The Comair claim amounts to R870 million plus interest and could total around R1.5 billion. Closing arguments in this case will be heard from August 22.
As was the case in the Comair claim, the Competition Tribunal has already ruled in Comair’s favour on the merits and only the extent of the damages remains to be determined, Verster said.
The Nationwide award comes as a leaked SAA quarterly report for the three months ended June 30 showed the airline made a R1.3 billion loss for the period. It has utilised all but R99 million of its state guarantees of more than R14 billion and National Treasury has been slow to respond to a request for a further R4.5 billion guarantee submitted late last year.
Finance Minister Pravin Gordhan last week publicly repeated his earlier position that the SAA board under chairperson Dudu Myeni should be replaced.
Verster, who has been on Nationwide’s legal team dealing with the matter over the past 14 years told Moneyweb that the Tribunal, Competition Appeals Court as well as the South Gauteng High Court found that if it were not for SAA’s unlawful conduct, Nationwide could have survived. It stopped operating in 2008 and subsequently liquidated.
Verster said the court made the award on Monday. It consists of R104.625 million, plus interest, the cost of the advocates and the cost of international experts who came to South Africa to testify on behalf of Nationwide.
The money will be distributed among Nationwide’s creditors, the biggest of whom is one of its former directors, Vernon Bricknell, Verster said.
Verster said SAA’s unlawful conduct entailed incentives offered to travel agents between 2001 and 2006, which resulted in them selling SAA flight tickets, rather than that of Nationwide and Comair.
SAA was found guilty of similar conduct between 1999 and 2001. A R43 million damages claim by Nationwide stemming from that ruling was settled between the two airlines on a confidential basis shortly after the trial commenced in 2006.
Asked what recourse Nationwide would have if SAA failed to pay the amount, taking into account its precarious financial situation, Verster said there were various options open to her clients, including an application for the liquidation of SAA.
Corporate governance expert at Ratings Afrika Charl Kocks told Moneyweb the prospects of such an application would firstly be dependent on SAA’s Memorandum of Incorporation (MOI). “The South African National Roads Agency (Sanral) for example has a provision in its MOI that precludes having it liquidated. One doesn’t know whether the SAA MOI has a similar provision,” he says.

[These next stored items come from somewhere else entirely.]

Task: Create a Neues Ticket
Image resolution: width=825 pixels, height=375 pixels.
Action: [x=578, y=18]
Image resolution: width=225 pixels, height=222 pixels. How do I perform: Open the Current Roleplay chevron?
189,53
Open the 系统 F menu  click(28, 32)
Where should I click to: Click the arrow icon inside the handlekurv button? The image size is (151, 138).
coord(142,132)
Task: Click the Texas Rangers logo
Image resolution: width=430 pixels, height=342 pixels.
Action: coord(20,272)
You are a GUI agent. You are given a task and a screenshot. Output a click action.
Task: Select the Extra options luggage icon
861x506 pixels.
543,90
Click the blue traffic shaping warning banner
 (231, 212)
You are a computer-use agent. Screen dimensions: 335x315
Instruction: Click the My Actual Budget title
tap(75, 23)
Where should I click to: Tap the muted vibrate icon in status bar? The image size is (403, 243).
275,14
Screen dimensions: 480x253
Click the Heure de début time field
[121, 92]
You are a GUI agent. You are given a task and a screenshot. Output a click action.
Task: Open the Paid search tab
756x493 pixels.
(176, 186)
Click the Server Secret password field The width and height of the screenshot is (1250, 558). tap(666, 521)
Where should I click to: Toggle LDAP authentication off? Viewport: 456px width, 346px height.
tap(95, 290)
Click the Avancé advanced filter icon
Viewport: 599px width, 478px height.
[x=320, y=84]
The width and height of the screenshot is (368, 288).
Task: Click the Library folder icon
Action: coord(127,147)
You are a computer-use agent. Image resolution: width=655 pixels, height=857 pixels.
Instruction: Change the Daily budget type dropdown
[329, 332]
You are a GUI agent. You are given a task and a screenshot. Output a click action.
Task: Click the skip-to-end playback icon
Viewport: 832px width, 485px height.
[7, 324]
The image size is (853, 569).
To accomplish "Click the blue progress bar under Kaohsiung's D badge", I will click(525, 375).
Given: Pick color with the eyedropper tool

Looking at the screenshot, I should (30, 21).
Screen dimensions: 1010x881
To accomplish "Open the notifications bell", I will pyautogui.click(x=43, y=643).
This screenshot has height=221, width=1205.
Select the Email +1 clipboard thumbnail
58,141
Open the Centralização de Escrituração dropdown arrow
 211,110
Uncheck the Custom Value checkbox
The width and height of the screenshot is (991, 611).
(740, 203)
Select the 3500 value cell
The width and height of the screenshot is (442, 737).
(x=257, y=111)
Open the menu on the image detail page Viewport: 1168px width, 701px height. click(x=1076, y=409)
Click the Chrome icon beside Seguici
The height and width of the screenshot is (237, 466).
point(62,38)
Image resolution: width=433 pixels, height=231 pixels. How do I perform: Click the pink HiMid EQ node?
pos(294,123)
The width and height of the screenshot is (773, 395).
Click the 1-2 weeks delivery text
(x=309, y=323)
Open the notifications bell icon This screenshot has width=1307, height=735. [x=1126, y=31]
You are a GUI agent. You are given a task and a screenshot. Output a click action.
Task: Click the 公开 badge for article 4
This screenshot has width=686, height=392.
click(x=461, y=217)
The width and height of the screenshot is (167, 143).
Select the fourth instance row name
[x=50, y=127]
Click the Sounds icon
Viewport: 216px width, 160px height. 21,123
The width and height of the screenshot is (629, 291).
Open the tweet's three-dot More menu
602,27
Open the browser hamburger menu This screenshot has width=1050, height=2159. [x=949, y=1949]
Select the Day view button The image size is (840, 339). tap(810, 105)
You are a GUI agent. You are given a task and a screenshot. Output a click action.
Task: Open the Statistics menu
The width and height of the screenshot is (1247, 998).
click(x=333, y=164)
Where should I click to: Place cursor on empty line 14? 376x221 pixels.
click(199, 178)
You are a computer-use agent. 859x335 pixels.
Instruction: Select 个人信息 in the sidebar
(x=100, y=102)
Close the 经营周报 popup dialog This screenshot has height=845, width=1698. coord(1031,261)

If not, the applicant would still have to convince the court that liquidation would be the best option for the shareholder and creditors. Government is the only shareholder in SAA. He said courts were reluctant to order the liquidation of state-owned companies.
He says since SAA has failed to publish its financial statements for 2014/15 and 2015/16, the extent and nature of its unencumbered assets is unclear.